#### WHAT TO WORK ON
Check every line below for the word "link" and show those that hold it.

#### DATA SHOWN
┌──
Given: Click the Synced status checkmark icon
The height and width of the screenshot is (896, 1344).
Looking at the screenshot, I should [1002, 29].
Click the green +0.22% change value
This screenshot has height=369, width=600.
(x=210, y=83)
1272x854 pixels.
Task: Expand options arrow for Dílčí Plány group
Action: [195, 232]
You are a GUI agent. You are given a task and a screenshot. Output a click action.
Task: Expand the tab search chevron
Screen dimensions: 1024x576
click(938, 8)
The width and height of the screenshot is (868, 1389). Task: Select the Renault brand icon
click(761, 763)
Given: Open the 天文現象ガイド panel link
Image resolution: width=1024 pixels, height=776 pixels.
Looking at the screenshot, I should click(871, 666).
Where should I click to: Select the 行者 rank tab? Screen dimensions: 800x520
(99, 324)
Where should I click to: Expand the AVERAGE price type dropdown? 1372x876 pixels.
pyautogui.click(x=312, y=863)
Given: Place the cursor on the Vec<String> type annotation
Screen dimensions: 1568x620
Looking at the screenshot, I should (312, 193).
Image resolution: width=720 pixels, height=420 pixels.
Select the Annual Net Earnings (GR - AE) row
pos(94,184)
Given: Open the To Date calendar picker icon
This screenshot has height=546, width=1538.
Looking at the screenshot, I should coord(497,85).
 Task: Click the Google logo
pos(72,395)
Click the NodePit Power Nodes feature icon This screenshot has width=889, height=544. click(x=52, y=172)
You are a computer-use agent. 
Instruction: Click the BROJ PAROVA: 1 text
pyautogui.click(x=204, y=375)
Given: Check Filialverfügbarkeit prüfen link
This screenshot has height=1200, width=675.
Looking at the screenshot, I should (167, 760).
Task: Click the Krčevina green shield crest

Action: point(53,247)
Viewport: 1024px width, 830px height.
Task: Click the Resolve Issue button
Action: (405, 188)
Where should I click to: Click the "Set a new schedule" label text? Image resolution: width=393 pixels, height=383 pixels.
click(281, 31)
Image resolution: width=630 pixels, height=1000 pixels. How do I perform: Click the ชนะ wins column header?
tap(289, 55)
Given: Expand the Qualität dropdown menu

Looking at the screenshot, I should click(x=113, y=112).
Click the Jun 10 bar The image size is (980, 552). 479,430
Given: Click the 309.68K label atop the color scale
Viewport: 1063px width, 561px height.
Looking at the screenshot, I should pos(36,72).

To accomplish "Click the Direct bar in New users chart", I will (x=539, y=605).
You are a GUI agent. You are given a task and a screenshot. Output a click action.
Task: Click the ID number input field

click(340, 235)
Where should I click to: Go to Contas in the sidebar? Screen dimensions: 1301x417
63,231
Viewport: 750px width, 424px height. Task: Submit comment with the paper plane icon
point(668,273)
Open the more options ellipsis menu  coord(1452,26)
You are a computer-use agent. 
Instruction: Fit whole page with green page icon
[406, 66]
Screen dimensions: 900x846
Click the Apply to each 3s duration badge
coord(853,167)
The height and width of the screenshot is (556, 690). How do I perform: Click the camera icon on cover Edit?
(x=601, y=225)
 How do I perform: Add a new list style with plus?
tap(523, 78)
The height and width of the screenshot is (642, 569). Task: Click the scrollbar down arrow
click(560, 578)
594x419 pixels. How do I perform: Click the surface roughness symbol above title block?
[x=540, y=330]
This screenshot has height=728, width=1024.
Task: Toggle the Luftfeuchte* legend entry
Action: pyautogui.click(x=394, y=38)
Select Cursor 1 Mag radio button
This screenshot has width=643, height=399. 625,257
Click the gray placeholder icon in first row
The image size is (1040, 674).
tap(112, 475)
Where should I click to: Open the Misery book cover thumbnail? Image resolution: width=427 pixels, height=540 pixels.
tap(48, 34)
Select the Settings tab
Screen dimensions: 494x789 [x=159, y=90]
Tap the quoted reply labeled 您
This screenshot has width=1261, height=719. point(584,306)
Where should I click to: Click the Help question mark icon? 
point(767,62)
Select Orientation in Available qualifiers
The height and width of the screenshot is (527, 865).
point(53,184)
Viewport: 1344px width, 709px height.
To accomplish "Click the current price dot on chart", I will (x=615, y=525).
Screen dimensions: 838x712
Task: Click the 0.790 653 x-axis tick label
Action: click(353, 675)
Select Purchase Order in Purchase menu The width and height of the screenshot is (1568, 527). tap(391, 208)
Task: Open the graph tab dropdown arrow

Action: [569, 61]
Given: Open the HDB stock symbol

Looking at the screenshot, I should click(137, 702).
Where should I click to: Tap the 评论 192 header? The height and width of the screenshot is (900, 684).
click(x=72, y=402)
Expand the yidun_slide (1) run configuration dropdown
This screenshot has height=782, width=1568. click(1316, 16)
└──
#### YOUR RESPONSE
Given: Open the 天文現象ガイド panel link
Given: Check Filialverfügbarkeit prüfen link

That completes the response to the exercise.